Il faut donc prendre en compte les freins à son utilisation:
la qualité de la liaison: bonne ou mauvaise réception,
le répondeur: savoir laisser un message,
le côté anonyme: numéro caché et le fait de ne pas voir son interlocuteur,
la gestion du temps: il est très facile de passer beaucoup de temps avec un client,
le coût: les communication reste relativement cher pour les mobiles,
le dérangement: vous pouvez être facilement dérangé,
Ainsi, avec cette brève liste des freins à son utilisation, il faut savoir faire la part des choses et ne pas l’utiliser de façon automatique. Ceci est d’autant plus vrai qu’il existe, aujourd’hui, de nombreuses façon de communiquer. Il faut donc mettre en place un petit raisonnement simple en fonction de ses besoins:
Haute priorité: utilisation du téléphone,
Besoin de suivi et priorité normale: utilisation du e-mail (je vous invite aussi à lire ces articles sur ce sujet),
Besoin de tracabilté et priorité normale: utilisation du courrier postal,
Pas de réponses demandées: utilisation du fax.
Ensuite, un appel téléphonique doit être un minimum préparé pour être le plus efficace possible. Il répond donc à une certaine structure:
vérification du numéro d’appel,
présentation et salutation,
exposé de l’objet,
conclusion avec si possible une question pour connaitre ou rappeler la situation.
La relation client est une forme de communication et comme avec toute communication, des outils sont disponibles pour nous aider à la réaliser. Dans la relation client, direct, six outils principaux sont à notre service:
la voix: selon le volume, l’intensité, l’intonation et la clarté,
les mots: certains sont à éviter et d’autres fortement conseillés,
les questions: à choisir selon parmi des questions ouvertes ou fermées,
les silences: beaucoup plus important qu’on pourrais le penser car ils permettent de prendre du temps pour réfléchir…
la re-formulation: peut remplacer un silence et permet d’affiner ou mieux comprendre le sujet,
et le traitement de l’objection: qui est le plus important de tous.

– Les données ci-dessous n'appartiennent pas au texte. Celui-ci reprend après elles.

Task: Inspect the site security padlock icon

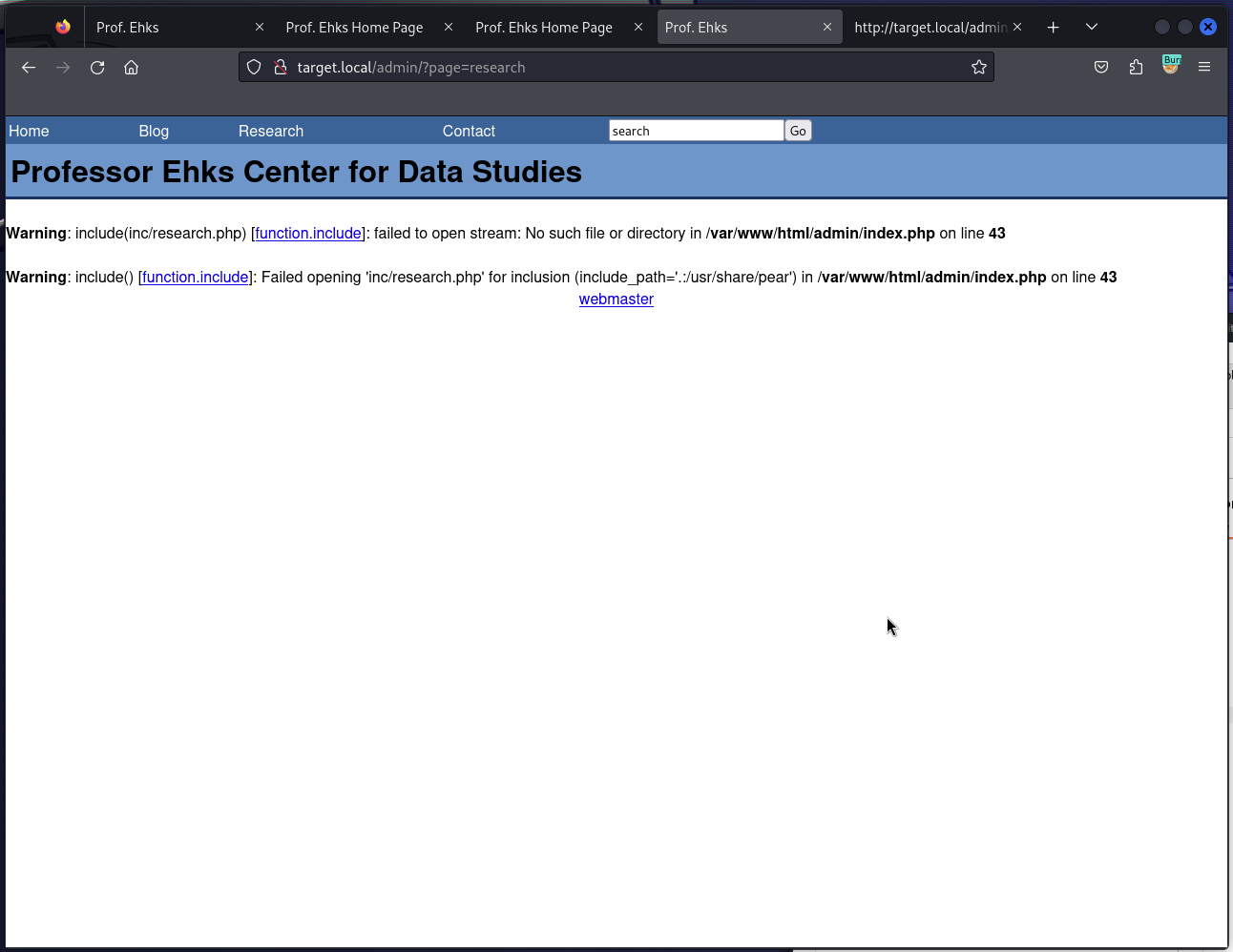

Le traitement de l’objection se décompose donc en quatre phases:
la re-formulation: permet de re-cadrer ou confirmer le sujet,
la quittance: permet de gagner, ou au moins ne pas perdre, la confiance du client. Cette étape est indispensable,
les question:
si l’objection est réelle: poser des questions pour pouvoir apporter la preuve que la solution est la "moins" pire,
si l’objection n’est pas réelle: poser des question pour amener votre interlocuteur à argumenter;
l’argumentation: dans le cas où le client n’est toujours pas convaincu.